* **STATED EXERCISE**: Reproduce every one of the rows below word for word, leaving out the pictures.

Collection entries
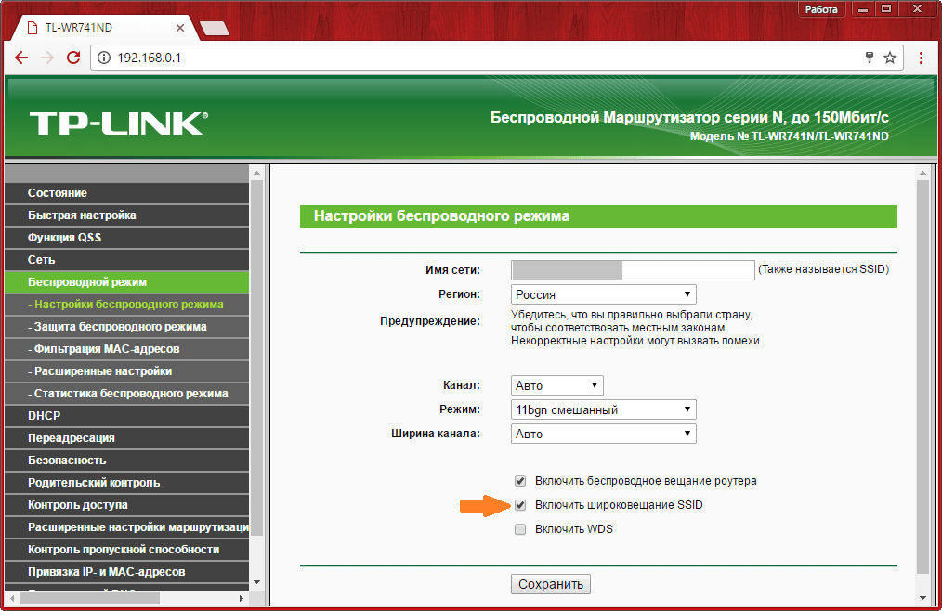Open a new browser tab

(x=215, y=28)
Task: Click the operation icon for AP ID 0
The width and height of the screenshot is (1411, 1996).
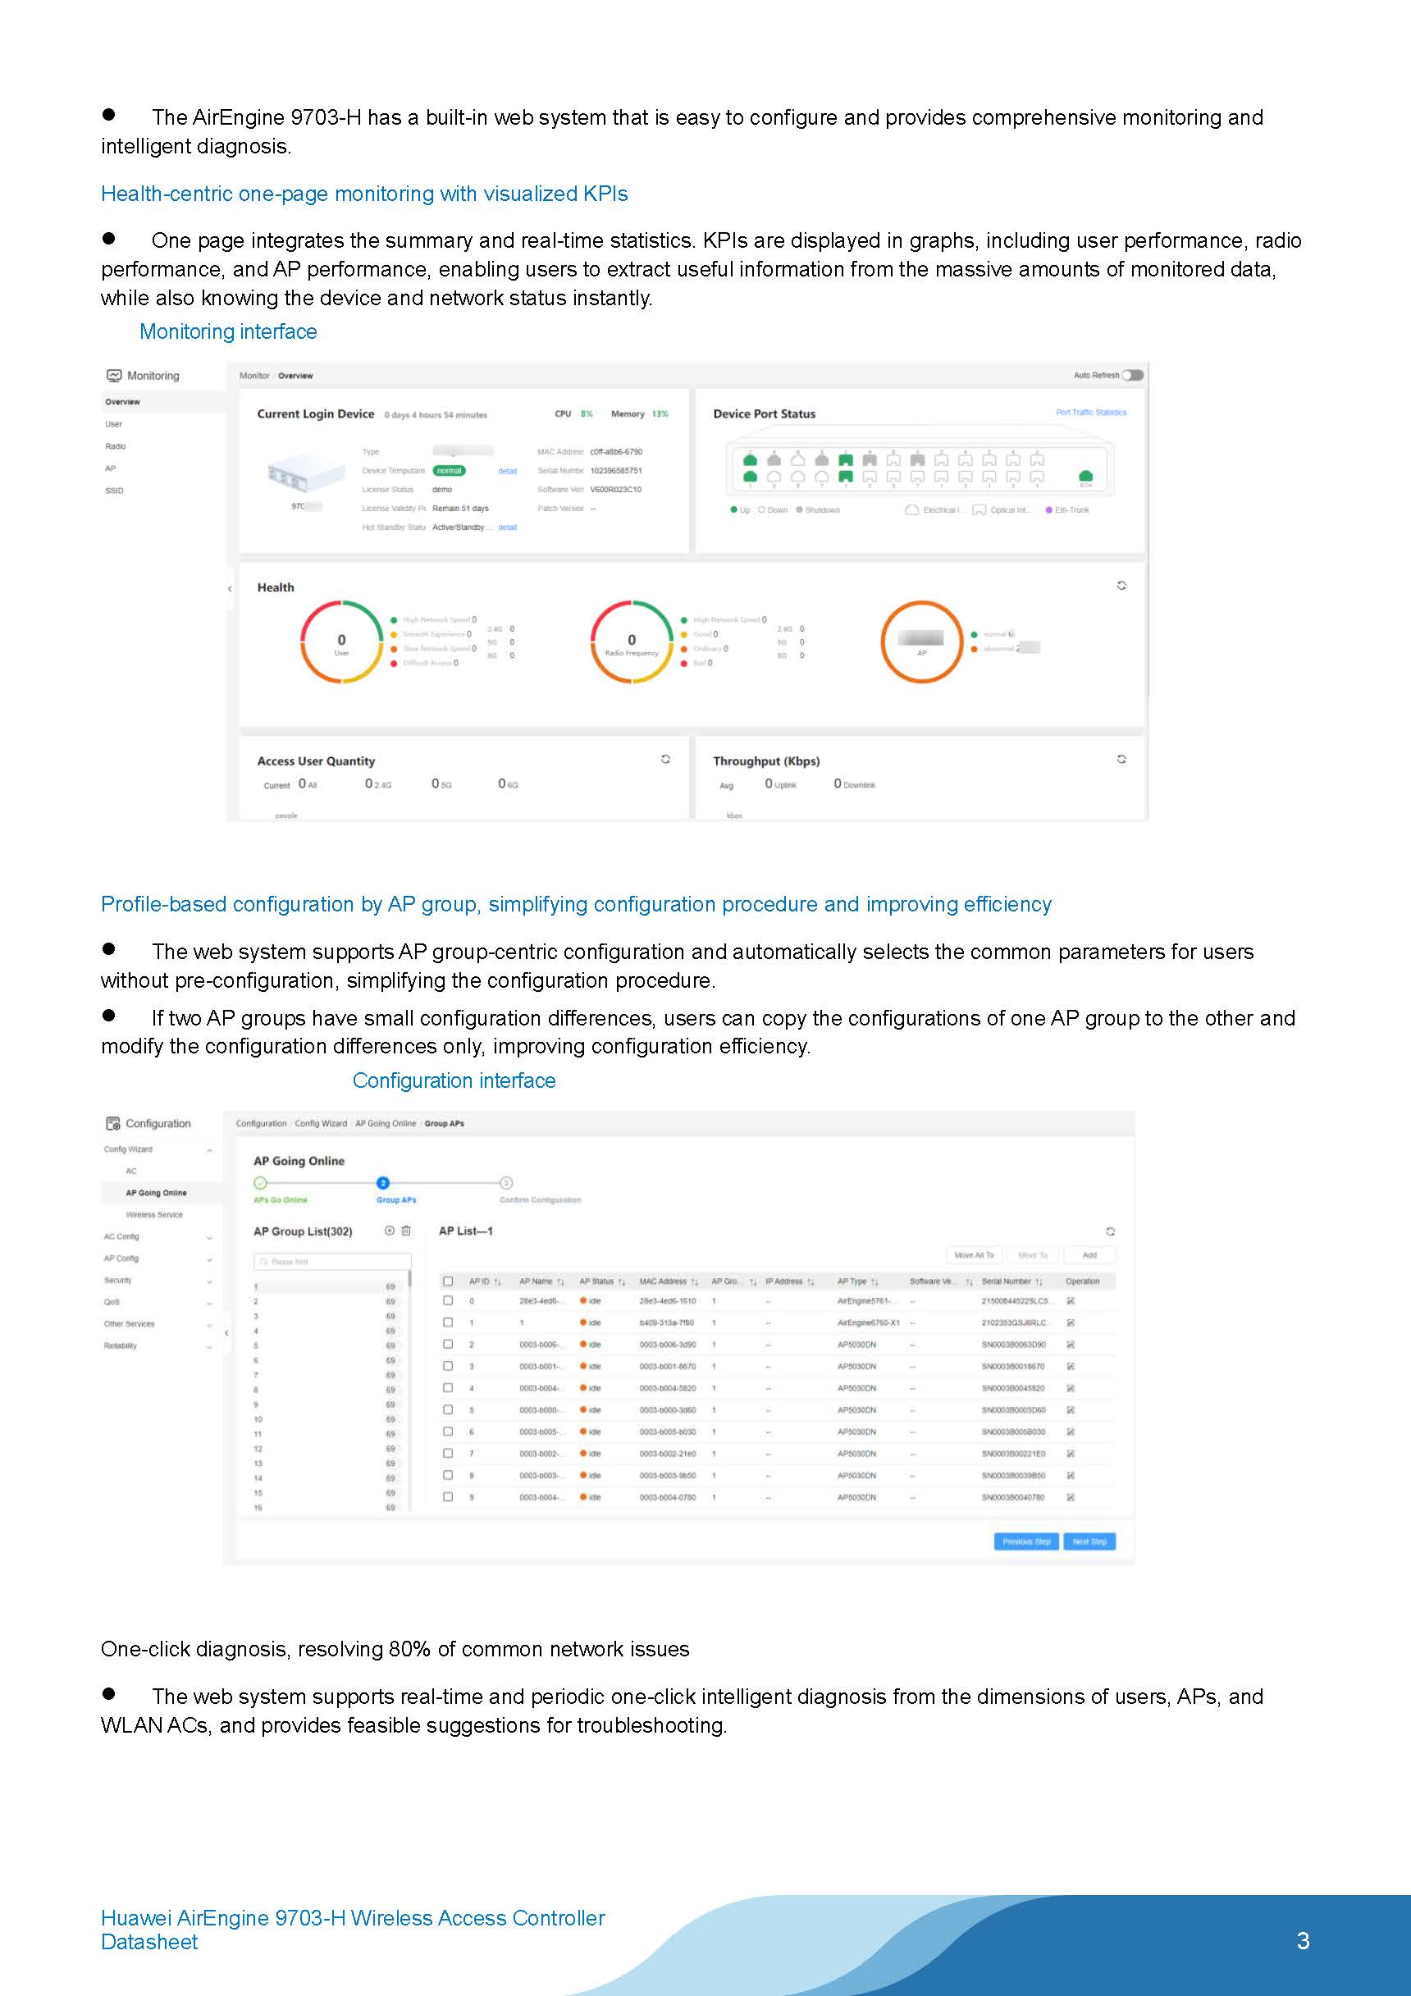Action: (x=1070, y=1301)
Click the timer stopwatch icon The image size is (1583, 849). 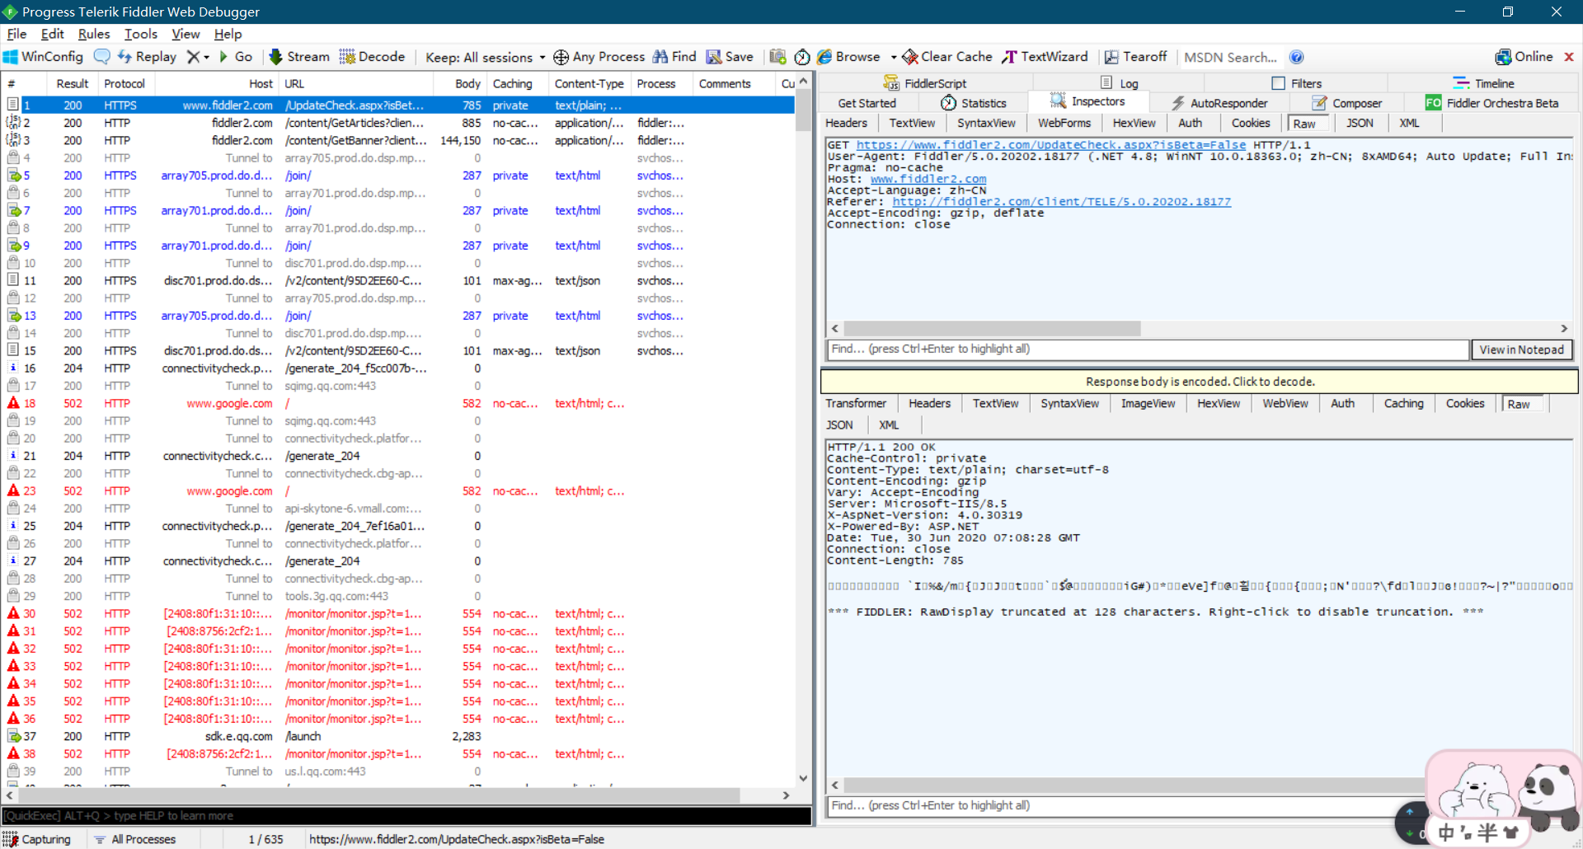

* **TASK OUTPUT**:
Open a new browser tab

(x=215, y=28)
Task: Click the operation icon for AP ID 0
The width and height of the screenshot is (1411, 1996).
Action: (x=1070, y=1301)
Click the timer stopwatch icon The image size is (1583, 849). 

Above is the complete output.